→ **Exercise brief**: Pick up the post on cleaning a sheepskin rug at home right after its last sentence and keep writing it.

Sheepskin doesn’t require an extensive care routine, but we like to freshen them up a few times per year. This post has everything you need to know in order to clean a sheepskin rug right at home!
The lanolin in Sheepskin is naturally antibacterial and self-cleaning! I know, don’t you wish we had more things like this, around our home?
Sheepskin fibers breathe like no synthetic fiber can, creating a natural thermostatic effect that keeps you warm in the winter and cool in the summer! There are just so many health benefits to having a sheepskin, not to have one…or three!
Each fiber of wool is hollow and can absorb up to 30% of their own weight in moisture without appearing wet, while cotton can only absorb 8%.
The first time you attempt something can always feel a little bit intimidating. Trust me this process took some practice. I had plenty of failed processes along the way.
I want to share this experience with you so you can feel at ease with not only owning a sheepskin but also knowing how to easily maintain it.
And because I know you are going to want to reference this more than once, I made our general cleaning guide printable for your cupboard or laundry room. This also has our favorite wool cleaner recipe card with it!

→ **Extracted entries**:
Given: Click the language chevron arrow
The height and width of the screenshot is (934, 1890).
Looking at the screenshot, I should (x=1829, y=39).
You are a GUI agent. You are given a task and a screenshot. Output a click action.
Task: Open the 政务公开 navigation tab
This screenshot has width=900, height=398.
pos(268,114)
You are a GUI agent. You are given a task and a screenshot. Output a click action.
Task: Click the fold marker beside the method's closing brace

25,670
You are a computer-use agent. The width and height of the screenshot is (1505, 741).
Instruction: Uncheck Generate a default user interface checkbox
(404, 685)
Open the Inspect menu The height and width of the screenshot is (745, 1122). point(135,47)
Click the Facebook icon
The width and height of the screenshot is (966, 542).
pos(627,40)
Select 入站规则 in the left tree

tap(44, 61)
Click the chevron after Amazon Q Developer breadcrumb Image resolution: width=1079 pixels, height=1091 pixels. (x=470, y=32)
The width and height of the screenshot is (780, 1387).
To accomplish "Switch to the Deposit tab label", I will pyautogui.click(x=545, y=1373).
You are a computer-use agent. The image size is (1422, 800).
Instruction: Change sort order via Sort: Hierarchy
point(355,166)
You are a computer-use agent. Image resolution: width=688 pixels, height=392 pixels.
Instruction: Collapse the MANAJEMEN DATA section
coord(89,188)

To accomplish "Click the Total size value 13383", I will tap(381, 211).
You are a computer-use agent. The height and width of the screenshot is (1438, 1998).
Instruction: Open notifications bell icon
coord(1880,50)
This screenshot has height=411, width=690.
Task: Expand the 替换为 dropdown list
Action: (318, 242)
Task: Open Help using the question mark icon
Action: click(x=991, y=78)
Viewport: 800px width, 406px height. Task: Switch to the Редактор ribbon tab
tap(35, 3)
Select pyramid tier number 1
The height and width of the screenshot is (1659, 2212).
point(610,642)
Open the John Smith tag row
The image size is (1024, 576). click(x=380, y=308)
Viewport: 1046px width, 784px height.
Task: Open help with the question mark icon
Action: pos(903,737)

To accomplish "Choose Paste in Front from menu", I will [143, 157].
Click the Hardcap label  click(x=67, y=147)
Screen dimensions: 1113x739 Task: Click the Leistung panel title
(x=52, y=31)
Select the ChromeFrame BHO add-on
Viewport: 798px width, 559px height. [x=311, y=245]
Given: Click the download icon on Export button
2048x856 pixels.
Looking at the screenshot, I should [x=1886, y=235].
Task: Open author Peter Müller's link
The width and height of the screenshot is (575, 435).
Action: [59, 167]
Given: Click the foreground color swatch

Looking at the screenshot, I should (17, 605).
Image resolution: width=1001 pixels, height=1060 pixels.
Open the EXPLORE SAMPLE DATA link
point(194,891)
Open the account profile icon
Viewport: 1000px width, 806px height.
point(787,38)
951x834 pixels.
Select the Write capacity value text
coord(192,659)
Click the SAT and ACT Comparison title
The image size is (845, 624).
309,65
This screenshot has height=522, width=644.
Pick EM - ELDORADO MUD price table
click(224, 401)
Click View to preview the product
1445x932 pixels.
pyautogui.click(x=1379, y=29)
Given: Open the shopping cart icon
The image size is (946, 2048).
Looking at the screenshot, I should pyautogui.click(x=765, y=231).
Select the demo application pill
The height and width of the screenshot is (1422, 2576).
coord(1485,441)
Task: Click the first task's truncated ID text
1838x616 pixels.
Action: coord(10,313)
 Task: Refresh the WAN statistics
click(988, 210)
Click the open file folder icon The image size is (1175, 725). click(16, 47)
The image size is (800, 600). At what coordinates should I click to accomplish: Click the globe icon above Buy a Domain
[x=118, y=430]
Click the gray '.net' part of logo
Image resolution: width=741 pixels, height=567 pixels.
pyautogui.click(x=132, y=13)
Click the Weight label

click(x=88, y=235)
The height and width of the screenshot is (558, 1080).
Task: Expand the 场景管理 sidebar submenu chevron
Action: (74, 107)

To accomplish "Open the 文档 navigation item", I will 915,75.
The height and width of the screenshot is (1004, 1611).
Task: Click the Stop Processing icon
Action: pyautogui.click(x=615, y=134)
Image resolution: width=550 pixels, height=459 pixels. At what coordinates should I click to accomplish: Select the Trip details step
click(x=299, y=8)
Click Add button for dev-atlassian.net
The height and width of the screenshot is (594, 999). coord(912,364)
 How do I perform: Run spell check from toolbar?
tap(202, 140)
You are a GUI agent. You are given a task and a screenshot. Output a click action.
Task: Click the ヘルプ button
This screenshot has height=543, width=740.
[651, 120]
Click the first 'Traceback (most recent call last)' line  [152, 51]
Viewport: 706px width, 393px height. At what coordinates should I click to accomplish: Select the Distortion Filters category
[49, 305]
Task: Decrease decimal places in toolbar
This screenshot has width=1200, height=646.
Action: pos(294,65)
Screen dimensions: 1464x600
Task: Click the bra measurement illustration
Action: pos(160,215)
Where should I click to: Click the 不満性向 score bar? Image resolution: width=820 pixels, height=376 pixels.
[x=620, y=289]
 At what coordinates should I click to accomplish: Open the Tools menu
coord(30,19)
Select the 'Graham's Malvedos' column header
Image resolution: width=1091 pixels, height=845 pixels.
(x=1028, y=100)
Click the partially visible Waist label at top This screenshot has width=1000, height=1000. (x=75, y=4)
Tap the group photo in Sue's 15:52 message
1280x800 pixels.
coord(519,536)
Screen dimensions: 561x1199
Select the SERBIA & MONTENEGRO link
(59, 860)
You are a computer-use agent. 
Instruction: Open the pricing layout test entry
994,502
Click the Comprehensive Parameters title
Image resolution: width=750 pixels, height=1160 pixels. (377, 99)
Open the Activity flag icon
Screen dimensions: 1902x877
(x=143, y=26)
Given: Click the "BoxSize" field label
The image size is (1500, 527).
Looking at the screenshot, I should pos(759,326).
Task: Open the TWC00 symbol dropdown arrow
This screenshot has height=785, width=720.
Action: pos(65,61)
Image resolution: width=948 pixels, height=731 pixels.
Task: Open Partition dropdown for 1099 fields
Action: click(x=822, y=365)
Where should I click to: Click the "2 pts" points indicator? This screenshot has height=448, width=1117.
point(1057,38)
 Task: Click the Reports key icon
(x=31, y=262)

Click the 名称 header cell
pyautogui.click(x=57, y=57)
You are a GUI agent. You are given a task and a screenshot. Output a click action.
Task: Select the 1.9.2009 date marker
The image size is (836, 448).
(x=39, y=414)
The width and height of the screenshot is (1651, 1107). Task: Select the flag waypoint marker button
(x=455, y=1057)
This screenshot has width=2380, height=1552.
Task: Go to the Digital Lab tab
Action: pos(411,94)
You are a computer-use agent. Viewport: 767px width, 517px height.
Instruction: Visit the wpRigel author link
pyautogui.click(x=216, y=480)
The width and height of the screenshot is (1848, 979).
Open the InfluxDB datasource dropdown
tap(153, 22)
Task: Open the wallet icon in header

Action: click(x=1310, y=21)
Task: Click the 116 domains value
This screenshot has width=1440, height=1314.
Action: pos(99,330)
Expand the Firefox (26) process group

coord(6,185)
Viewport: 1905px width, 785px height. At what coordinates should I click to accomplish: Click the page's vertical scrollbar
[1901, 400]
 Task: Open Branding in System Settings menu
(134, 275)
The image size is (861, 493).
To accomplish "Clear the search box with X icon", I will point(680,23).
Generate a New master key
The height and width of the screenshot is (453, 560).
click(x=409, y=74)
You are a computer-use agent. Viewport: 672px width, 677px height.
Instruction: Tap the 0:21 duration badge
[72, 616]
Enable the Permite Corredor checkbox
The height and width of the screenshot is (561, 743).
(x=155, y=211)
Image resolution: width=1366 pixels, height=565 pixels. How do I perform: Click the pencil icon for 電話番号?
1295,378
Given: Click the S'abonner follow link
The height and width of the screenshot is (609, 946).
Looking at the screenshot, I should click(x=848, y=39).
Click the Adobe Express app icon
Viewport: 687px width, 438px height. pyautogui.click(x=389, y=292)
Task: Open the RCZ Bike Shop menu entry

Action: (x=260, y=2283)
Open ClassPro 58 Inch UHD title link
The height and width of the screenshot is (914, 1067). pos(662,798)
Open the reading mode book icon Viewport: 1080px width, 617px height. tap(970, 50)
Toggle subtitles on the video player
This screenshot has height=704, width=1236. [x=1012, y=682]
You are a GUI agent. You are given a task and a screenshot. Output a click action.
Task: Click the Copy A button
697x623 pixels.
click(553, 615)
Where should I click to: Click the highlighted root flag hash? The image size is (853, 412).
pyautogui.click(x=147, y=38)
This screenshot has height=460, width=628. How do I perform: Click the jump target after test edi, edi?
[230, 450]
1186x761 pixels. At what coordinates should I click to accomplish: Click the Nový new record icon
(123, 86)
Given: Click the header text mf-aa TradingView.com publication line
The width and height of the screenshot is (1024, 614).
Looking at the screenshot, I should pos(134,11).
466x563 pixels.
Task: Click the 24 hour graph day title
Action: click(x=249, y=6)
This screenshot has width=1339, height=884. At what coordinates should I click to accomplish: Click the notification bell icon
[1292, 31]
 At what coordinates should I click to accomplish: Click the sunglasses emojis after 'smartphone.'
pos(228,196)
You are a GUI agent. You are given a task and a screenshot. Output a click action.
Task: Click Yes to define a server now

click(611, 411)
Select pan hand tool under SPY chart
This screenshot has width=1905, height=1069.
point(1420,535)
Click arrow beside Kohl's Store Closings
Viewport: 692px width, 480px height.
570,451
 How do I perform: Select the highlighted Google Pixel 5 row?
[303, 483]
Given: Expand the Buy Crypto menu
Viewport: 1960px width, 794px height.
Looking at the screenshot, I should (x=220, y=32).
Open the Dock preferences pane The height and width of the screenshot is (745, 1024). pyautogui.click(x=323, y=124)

→ **Your response**:
I don’t know about you but sometimes I still enjoy the paper version of things so I don’t have to remember where I last saw an article out on the internet!
Here’s the link to our Wool Cleaner Recipe .
Before we take our Southdown Babydolls to the county fair to show, we give them a good wash down then finish with a nice brush out. The sheep love it and this helps brighten their wool and removes any debris from the deep parts of the wool.
The beautiful thing about sheepskin is it doesn’t need a lot of coddling. As long as you make sure that it is completely dry before you roll it up leather side out and store it in a dry place like a chest, your wool sheepskin will look brand new for generations!
There are a few protective sprays on the market that are designed to create a water resistant layer on the leather side of the sheepskin, many of these products are intended for footwear that is worn outside. The wool fibers of the sheepskin are naturally water resistant and can simply be shaken out or blotted away with at dry towel.
After time and use, your sheepskin can get matted. We use a simple carding brush to both clean any lint or fuzz out and bring it back to it’s fluffy, original state. For the kids, this task is therapeutic! If you feel that you have vacuumed, shaken and brushed your sheepskin and it still needs some attention, take it to a professional cleaner.
After brushing through the wool, mix up 1 tablespoon of white vinegar with 2 cups of water. Use a clean towel or sponge to dampen the wool, avoid sopping it through to the leather. Allow this to sit for an hour or two before going back over with clean water, then drying with a clean towel. I like to place a piece of plastic on the kitchen counter to do this, as things will get wet. Allow to dry completely, then brush out again.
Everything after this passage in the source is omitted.